- [DIRECTIONS]:
a. In the note on discontinued operations, how large a bonus did the Board of Directors award to the CEO?
b. Please carry the note on discontinued operations forward from its last sentence.

- [DOCUMENT SECTION]:
Interest expense   848    544 
Other (expenses) income   1,431    62 
Current tax   -    - 
Net Loss from Discontinued Ops (Net of Tax)  $1,002   $592 

 

Because the transaction was effective June 30,2025, no assets or liabilities disposed in the sale were included on the balance sheet as of June 30, 2025. The balances of the disposed assets and liabilities as of December 31, 2024 were as follows:

  

Assets     
Current Assets     
Accounts receivable, net  $10,608 
Inventory, net   4,197 
Prepaid expenses   482 
Other current assets   61 
Total current assets   15,348 
      
Property and equipment, net of accumulated depreciation   8 
Right of use lease asset   471 
Total Assets  $15,827 
      
LIABILITIES AND STOCKHOLDERS’ EQUITY     
Current liabilities     
Accounts payable and accrued liabilities  $56,863 
Accrued  payroll and sales tax   1,490 
Lease liability – current portion   309 
Other current liabilities   58,662 
      
Lease liability   178 
Total liabilities  $64,731 

  

Cash flows related to the discontinued business have not been segregated and are included in the condensed consolidated statements of cash flows. The following table provides supplemental cash-flow information for the discontinued operations (in thousands):

 

   Six months ended June 30, 2025   Six months ended June 30, 2024 
Depreciation and amortization   (2,304)   (9)
Capital expenditures   (771)   128 
Other significant non-cash items          
Cancelation of lease   471    -

 

The assets sold include, among other things, accounts receivable, inventory, tangible personal property, intellectual property, contract rights, books and records, and other assets used or held for use in connection with the Transferred Business. Certain assets were excluded from the Transaction, including the Company’s cash and cash equivalents and all assets not related to the Transferred Business. Buyer assumed only those liabilities specified in the Purchase Agreement, and the Company retained all other liabilities, including those unrelated to the Transferred Business or expressly excluded.

 

The Purchase Agreement contains customary representations, warranties, and covenants, including pre-closing operating covenants, post-closing indemnification provisions, and certain limitations on liability. The Transaction and Purchase Agreement were approved by the Company’s Board of Directors effective June 30, 2025 following completion of a fairness opinion, dated June 27, 2025, from an independent financial advisor.

 

In connection with the closing, the Company and Buyer entered into and delivered various ancillary agreements, including a Bill of Sale, Assignment and Assumption Agreement, Trademark Assignment Agreement, Promissory Note, Intellectual Property License Agreement, and Transition Services Agreement. The Company also entered into a consent agreement with its largest vendor Bluestar to consent to the transfer of the liabilities owed to it from the Company to the Buyer. Due to an entity affiliated with Shai Lustgarten, the Company’s CEO as a principal member of the Buyer, the transaction is deemed related party.

 

Pursuant to his employment contract, the CEO, Shai Lustgarten is entitled to a bonus equal to 4% of a total transaction price and pursuant to that, the Board of Directors awarded a bonus of $1.72 million to Mr. Lustgarten. The bonus has been accrued but as of this filing nothing has been paid on the bonus.

- [STORED DATA]:
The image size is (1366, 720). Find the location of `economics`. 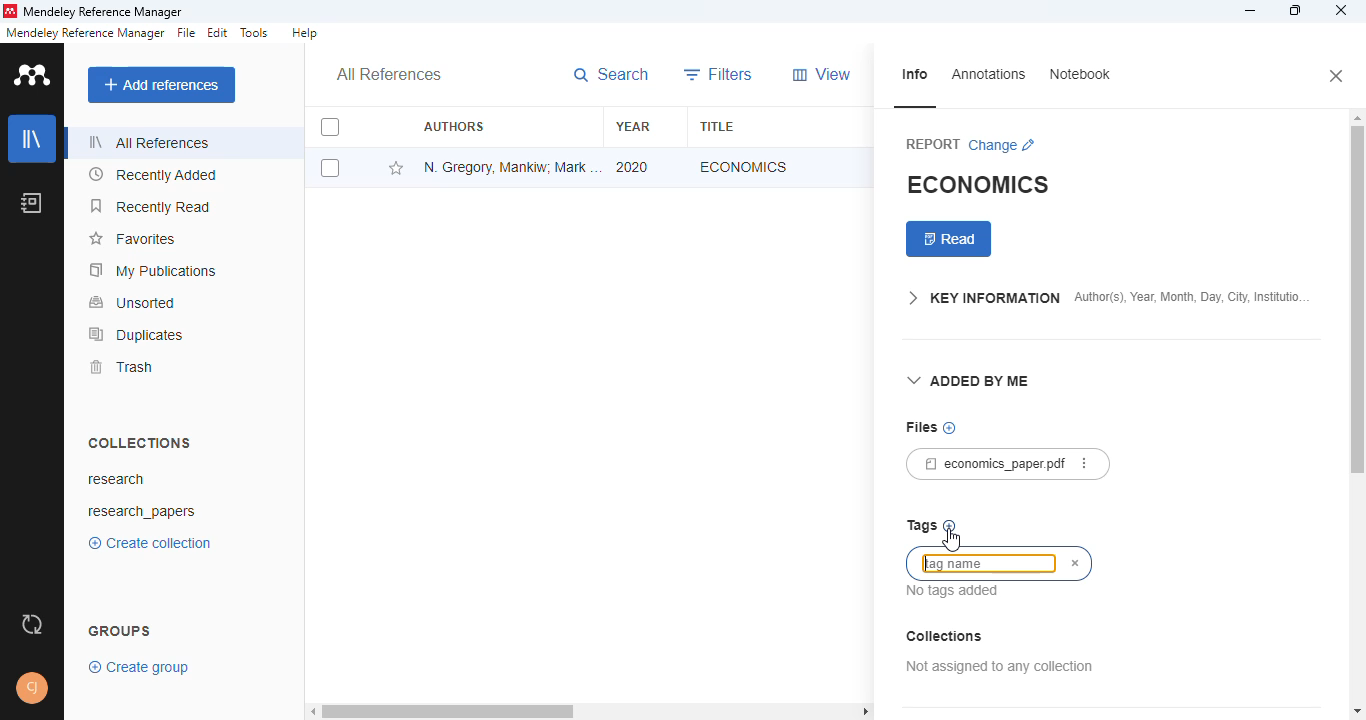

economics is located at coordinates (744, 166).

- [RESPONSES IN ORDER]:
a. $1.72 million

b.
 

Based on ASC 850-10, ASC 845-10, ASC 820, and SEC Staff Accounting Bulletin Topics 5.G, 5.T, and 1.B.1, the transaction represents a capital contribution from the CEO to the Company. While a fairness opinion was obtained, it does not fully satisfy ASC 820 fair value measurement requirements for full recognition. Accordingly, the $34 million gain is recorded directly to equity as a capital contribution. This conclusion aligns with both the letter and the spirit of applicable GAAP and SEC guidance.

 

NOTE 14 – SUBSEQUENT EVENTS

 

In July 2025, the Company settled approximately $62,500 of debt owed on the books for 900,000 shares. As noted in the Company’s 8-K filing, 450,000 of those shares were issued to the Company CEO, Shai Lustgarten to settled $31,500 owed to him.

 

In July 2025, the Company relocated its corporate headquarters to a new address. The new office / warehouse lease is at $15,000 per month in rent for 7 years.

 

F-11

 

 

ITEM 2. MANAGEMENT’S DISCUSSION AND ANALYSIS OF FINANCIAL CONDITION AND RESULTS OF OPERATIONS

 

PRELIMINARY NOTE REGARDING FORWARD-LOOKING STATEMENTS

 

This Quarterly Report on Form 10-Q contains forward-looking statements within the meaning of the federal securities laws. Statements that are not historical facts, including statements about our beliefs and expectations, are forward-looking statements. Forward-looking statements include statements preceded by, followed by, or that include the words “may”, “could”, “would”, “should”, “believe”, “expect”, “anticipate”, “plan”, “estimate”, “target”, “project”, “intend”, “foresee” and similar expressions. These statements include, among others, statements regarding our expected business outlook, anticipated financial and operating results, our business strategy and means to implement the strategy, our objectives, the amount and timing of capital expenditures, the likelihood of our success in expanding our business, financing plans, budgets, working capital needs, and sources of liquidity. By their nature, forward-looking statements involve risks and uncertainties because they relate to events and depend on circumstances that may or may not occur in the future.

 

Forward-looking statements are only predictions and are not guarantees of performance. These statements are based on our management’s beliefs and assumptions, which in turn are based on currently available information. Important assumptions relating to the forward-looking statements include, among others, assumptions regarding demand for our products, the expansion of product offerings geographically or through new marketing applications, the timing and cost of planned capital expenditures, competitive conditions, and general economic conditions. These assumptions could prove inaccurate. Forward-looking statements also involve known and unknown risks and uncertainties, which could cause actual results to differ materially from those contained in any forward-looking statement. In addition, even if our actual results are consistent with the forward-looking statements contained in this Quarterly Report on Form 10-Q, those results may not be indicative of results or developments in subsequent periods. Many of these factors are beyond our ability to control or predict. Such factors include, but are not limited to, the following:

 

  Our ability to raise capital when needed and on acceptable terms and conditions;
     
  Our ability to manage credit and debt structures from vendors, debt holders, and secured lenders.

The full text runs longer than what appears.